## Problems to solve
A - For each statement (i)–(iii), state whether it agrees with the canvassing article, answering yes or no and quoting the deciding words from the article.
(i) A candidate is expected to present a bright, open smile at a person's doorstep.
(ii) A couple's children and grandchildren were forced to emigrate.
(iii) Elderly retired people report that they can pay both their electricity bill and their property bill.
B - Answer the following questions from the canvassing article.
(i) Which grouping is Carol Hunt a candidate for?
(ii) In what place is she canvassing?
(iii) What do elderly retired people fear Revenue will take from their pensions?
C - Reproduce the passage of the canvassing article between "How do you react" and "from their pensions.", inclusive.
[Supplied text — start]
Independent Alliance candidate Carol Hunt canvassing in Dun Laoghaire
The threats of chaos from Fine Gal and Labour are too late.
What people are saying on the doorstep would make you weep.
Carol Hunt writes:
You’re not supposed to cry when you go canvassing. It doesn’t look good. Particularly if you’re the candidate. You’re meant to have a bright, open smile, a warm demeanor and a cheerful manner when you present yourself at a person’s doorstep.
Which is all very well, but what happens when you hear, not one, two or three, but a veritable avalanche of tragic stories from the people who open their doors to you?
What do you do when a woman tells you about her son who died by suicide, because there was no care available for him when he presented in distress?
How do you react when a couple shake their heads and ask what was it all for? Their children and grandchildren forced to emigrate, themselves struggling to remain in the family home that was once their pride and joy, now just a reminder to them of all they have lost.
What does one say when tired, frustrated mothers tell you they have no hope that their disabled child will ever get the help they so need and deserve; when elderly retired people, who worked all their lives and paid exhorbitant tax rates, reveal that they can pay their electricity or their property bill but not both, and that they’re living in fear of Revenue taking every penny from their pensions.
[Supplied text — finish]
[Data section — start]
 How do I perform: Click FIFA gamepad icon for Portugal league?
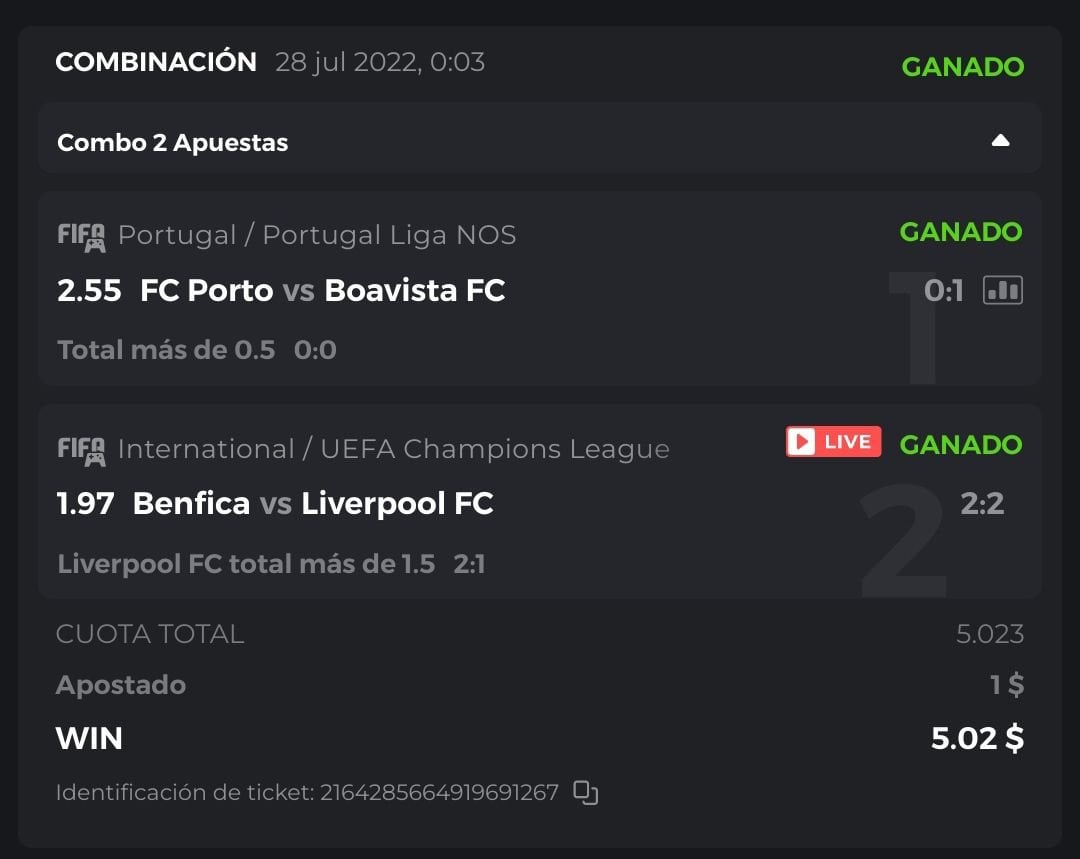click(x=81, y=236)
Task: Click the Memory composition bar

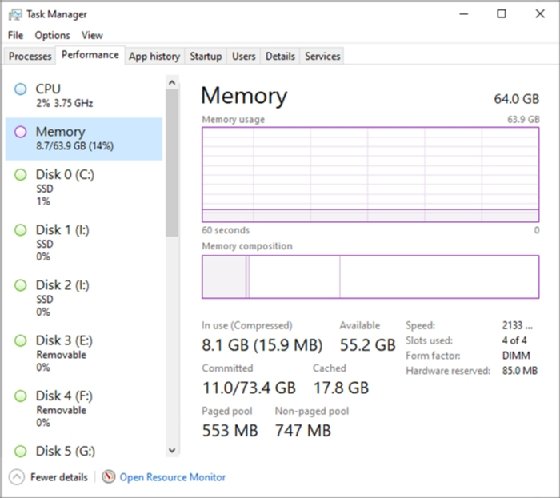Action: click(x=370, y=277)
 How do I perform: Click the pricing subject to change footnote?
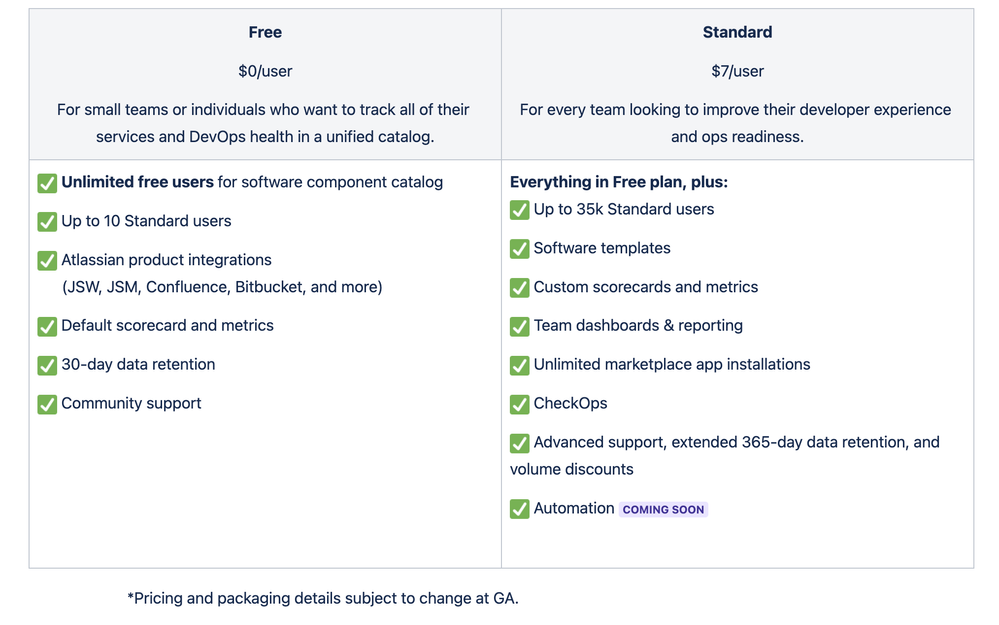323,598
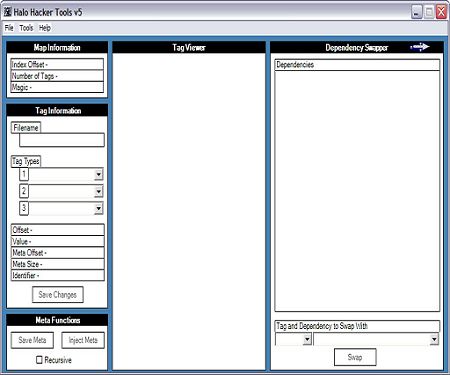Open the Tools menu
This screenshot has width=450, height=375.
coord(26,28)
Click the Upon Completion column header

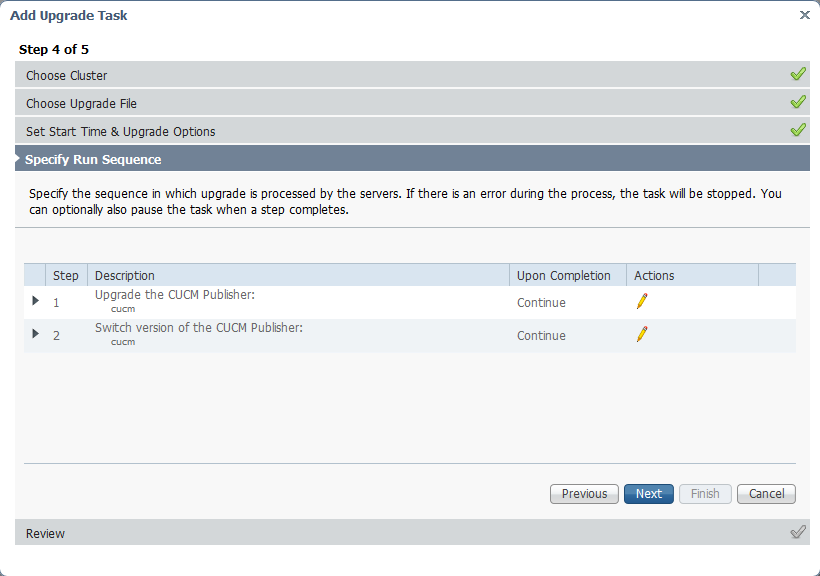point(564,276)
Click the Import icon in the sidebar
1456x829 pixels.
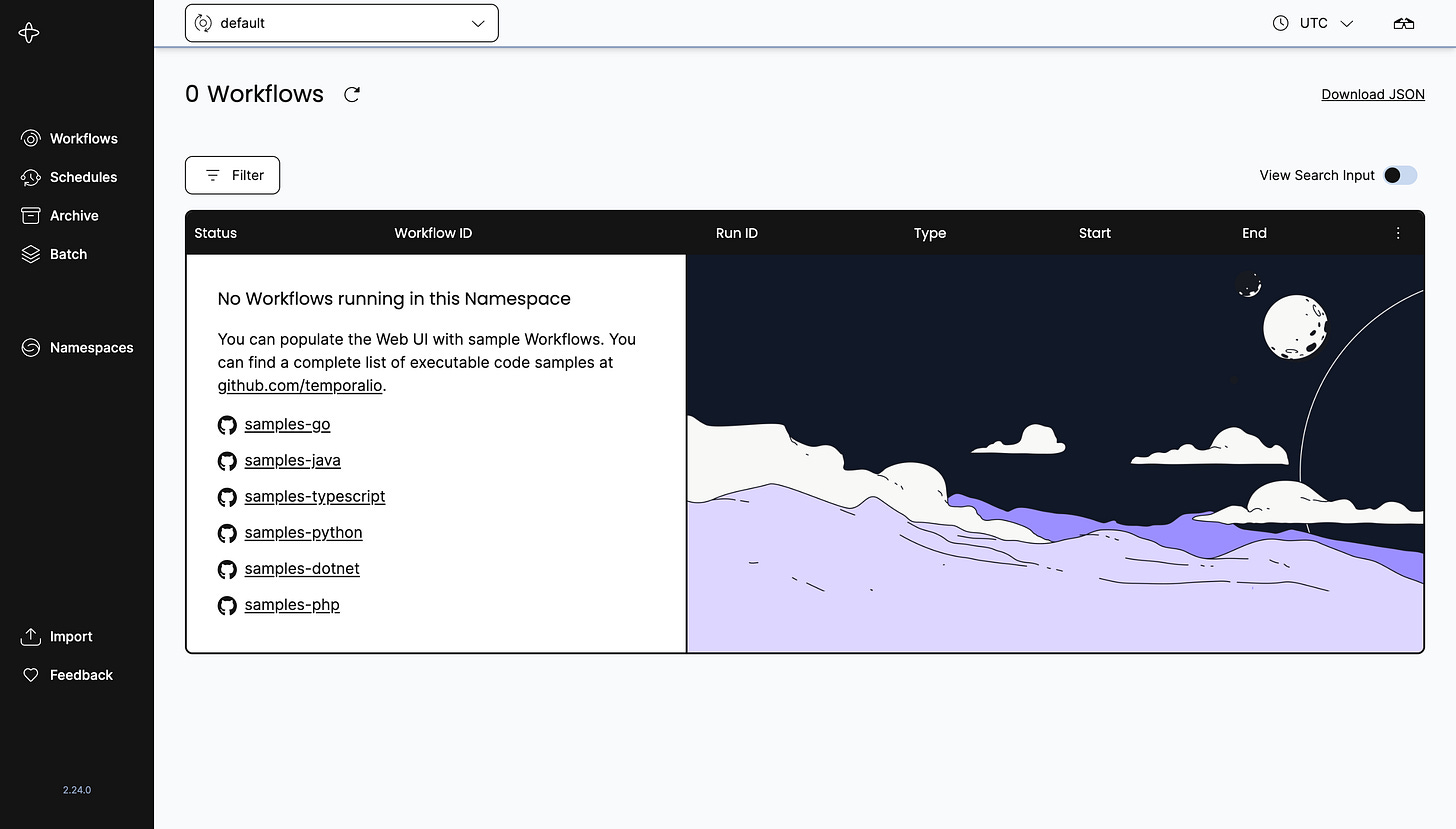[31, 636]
[Data section — finish]
## List of solutions
A -
(i) Yes: "You’re meant to have a bright, open smile, a warm demeanor and a cheerful manner when you present yourself at a person’s doorstep."
(ii) Yes: "Their children and grandchildren forced to emigrate"
(iii) No: "they can pay their electricity or their property bill but not both"

B -
(i) Independent Alliance
(ii) Dun Laoghaire
(iii) Every penny

C -
How do you react when a couple shake their heads and ask what was it all for? Their children and grandchildren forced to emigrate, themselves struggling to remain in the family home that was once their pride and joy, now just a reminder to them of all they have lost.
What does one say when tired, frustrated mothers tell you they have no hope that their disabled child will ever get the help they so need and deserve; when elderly retired people, who worked all their lives and paid exhorbitant tax rates, reveal that they can pay their electricity or their property bill but not both, and that they’re living in fear of Revenue taking every penny from their pensions.